[ABOUT THIS EXERCISE] Starting at the line that contains "Task: Click the Detailed Records folder icon" and ending at the line that contains "This screenshot has width=488, height=366.", the lines below are to be given again exactly, with nothing added.

*** Opening SUPPLIED MATERIAL ***

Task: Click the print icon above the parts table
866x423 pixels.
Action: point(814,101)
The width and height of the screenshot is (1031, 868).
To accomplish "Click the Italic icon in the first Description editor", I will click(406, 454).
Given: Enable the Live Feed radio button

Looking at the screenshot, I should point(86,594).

*** Closing SUPPLIED MATERIAL ***
*** Opening SUPPLIED MATERIAL ***

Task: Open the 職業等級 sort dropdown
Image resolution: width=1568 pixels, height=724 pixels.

*** Closing SUPPLIED MATERIAL ***
*** Opening SUPPLIED MATERIAL ***

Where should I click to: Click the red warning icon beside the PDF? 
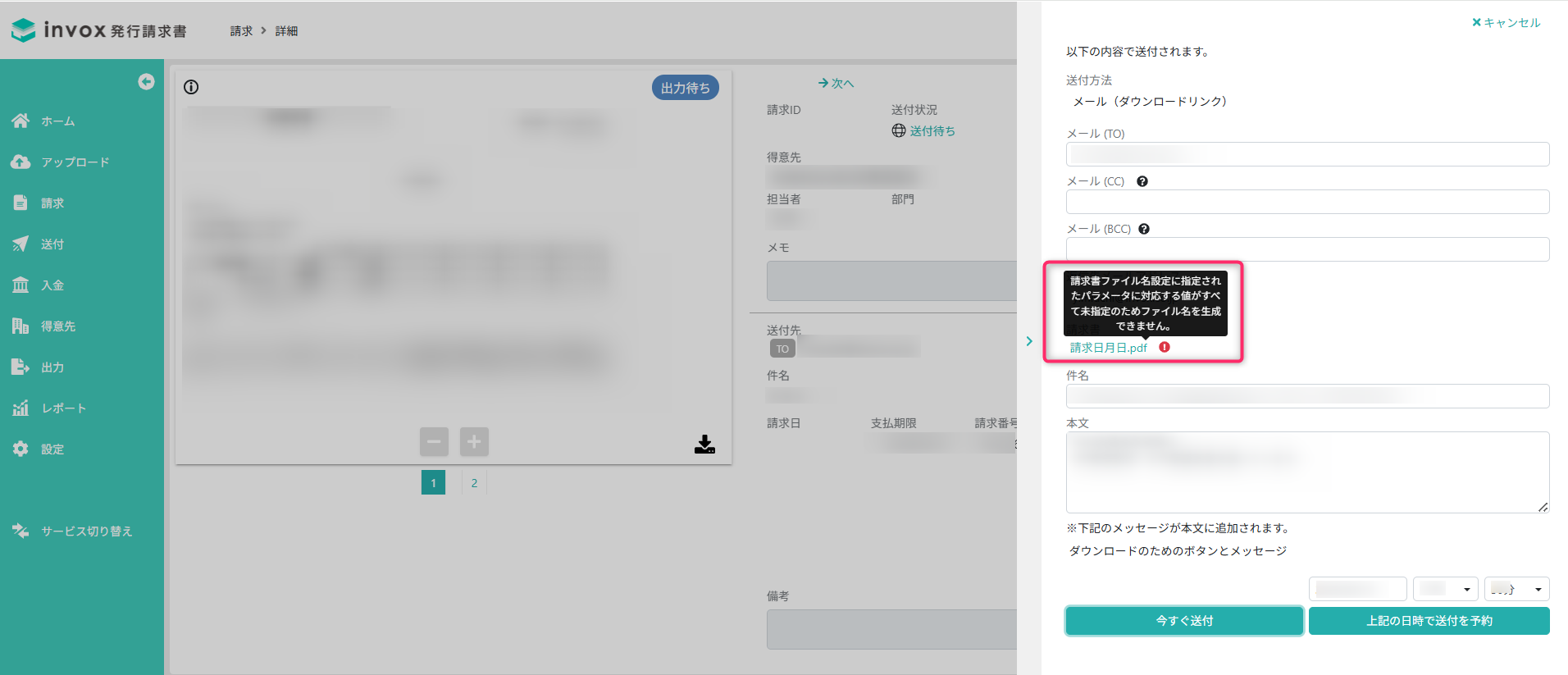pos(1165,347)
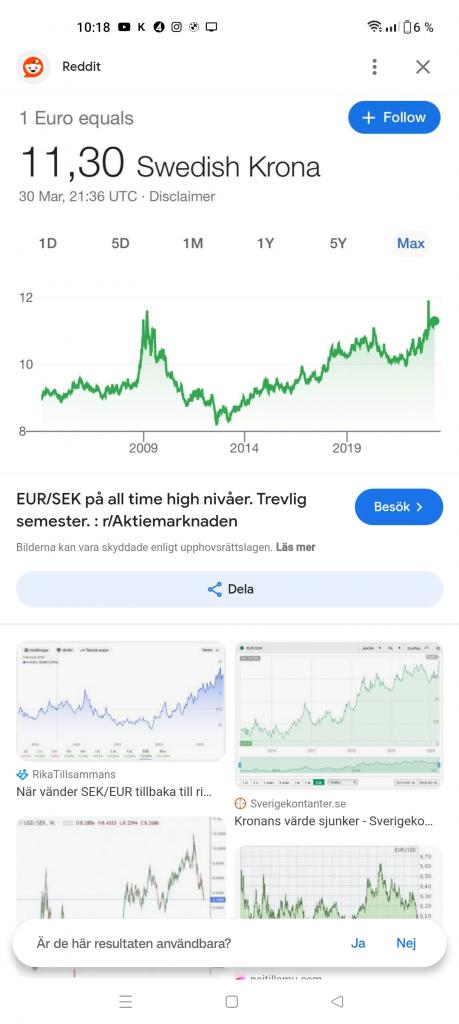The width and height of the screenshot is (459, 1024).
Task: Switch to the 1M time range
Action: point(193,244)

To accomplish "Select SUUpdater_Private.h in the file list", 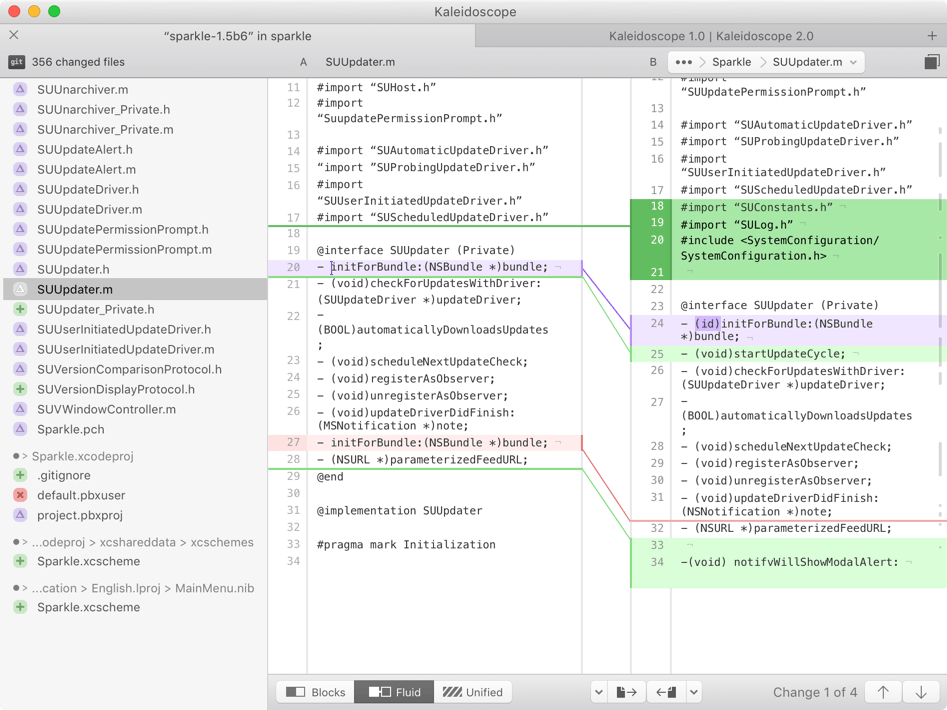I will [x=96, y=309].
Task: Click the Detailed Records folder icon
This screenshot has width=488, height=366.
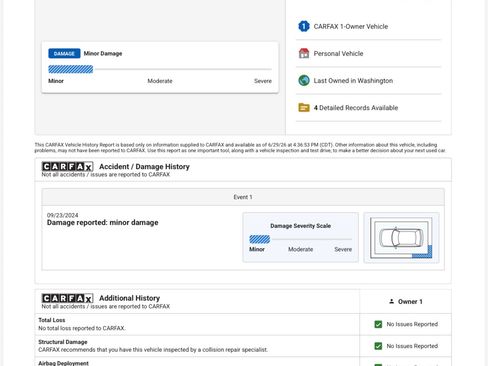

*** Closing SUPPLIED MATERIAL ***

[OUTPUT BELOW]
Task: Click the Detailed Records folder icon
This screenshot has width=488, height=366.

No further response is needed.